# [SELECCIÓN]
Periódico con noticias de Acapulco y Guerrero

José Gómez Sandoval

POZOLE VERDE

*Arrebatos carnales / 7

Los demonios de Dios

El arzobispo Francisco Aguiar y Seixas fue elevado a la máxima autoridad católica en Nueva España en 1681. Pronto se dio a conocer como un religioso viejo, enfermo que, enajenado por su fe, se laceraba hasta salpicar de sangre las paredes, y tan “heroicamente” casto que llegó a agradecer su semiceguera “porque así no podía ver a las mujeres”. Plantea por ahí Francisco Martín Moreno que Aguiar y Seixas, el que en cada mujer veía una emisaria o un remedo de Luzbel, quien enviaba a las “mujeres extraviadas” a la cárcel de Belén, el que dictó excomunión para las que se atrevieran a pisar su palacio, quien compraba todos los asientos de los palenques para que nadie pudiera asistir, quien proscribió la venta de pulque, las peleas de gallos y todo tipo de libros que se saliera de su cerrada encíclica personal, quien hizo quemar gallos y libros “heréticos” con rabioso y deleitoso furor, quien alcanzó el santo éxtasis cuando una mujer indignada por sus misóginos sermones le enseñó “lo que para los creyentes era la cruz” y “para el diablo el triángulo del sexo” mientras “se retorcía de dolor espiritual” y “daba compulsivamente el torniquete del cilicio”, estaba enamorado diabólicamente de Sor Juana, y que, por eso la odiaba y atacaba tanto.
Ese mismo año, Sor Juana decidió prescindir de su confesor Antonio Núñez de Miranda, porque éste contaba lo que le revelaba en secreto y hablaba de ella y (antes de haberlos aprobado, antes de que fueran públicos) de sus versos como de un escándalo público. En una carta, la monja arremete contra su exconfesor, al que exhibe como un mal intérprete de la santidad ciudadana y un estúpido enemigo de las mujeres. Aguiar y Seixas y Núñez de Miranda ya eran un bando. Los dos inquisidores prominentes.

# [CONSIGNA]
Resume en dos oraciones el texto sobre el arzobispo Aguiar y Seixas y Sor Juana.

# [DATOS MOSTRADOS]
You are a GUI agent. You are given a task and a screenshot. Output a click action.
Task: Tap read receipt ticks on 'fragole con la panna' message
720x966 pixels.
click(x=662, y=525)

# [RESPUESTA REDACTADA]
Francisco Aguiar y Seixas, elevado en 1681 a máxima autoridad católica en Nueva España, era un religioso viejo y enfermo que se laceraba, veía en cada mujer una emisaria de Luzbel y proscribió el pulque, las peleas de gallos y los libros ajenos a su encíclica personal. Según Francisco Martín Moreno, estaba enamorado diabólicamente de Sor Juana y por eso la odiaba y atacaba; ese mismo año ella prescindió de su confesor Antonio Núñez de Miranda, que contaba lo que le revelaba en secreto, y lo exhibió en una carta como un estúpido enemigo de las mujeres, cuando él y Aguiar y Seixas ya eran un bando.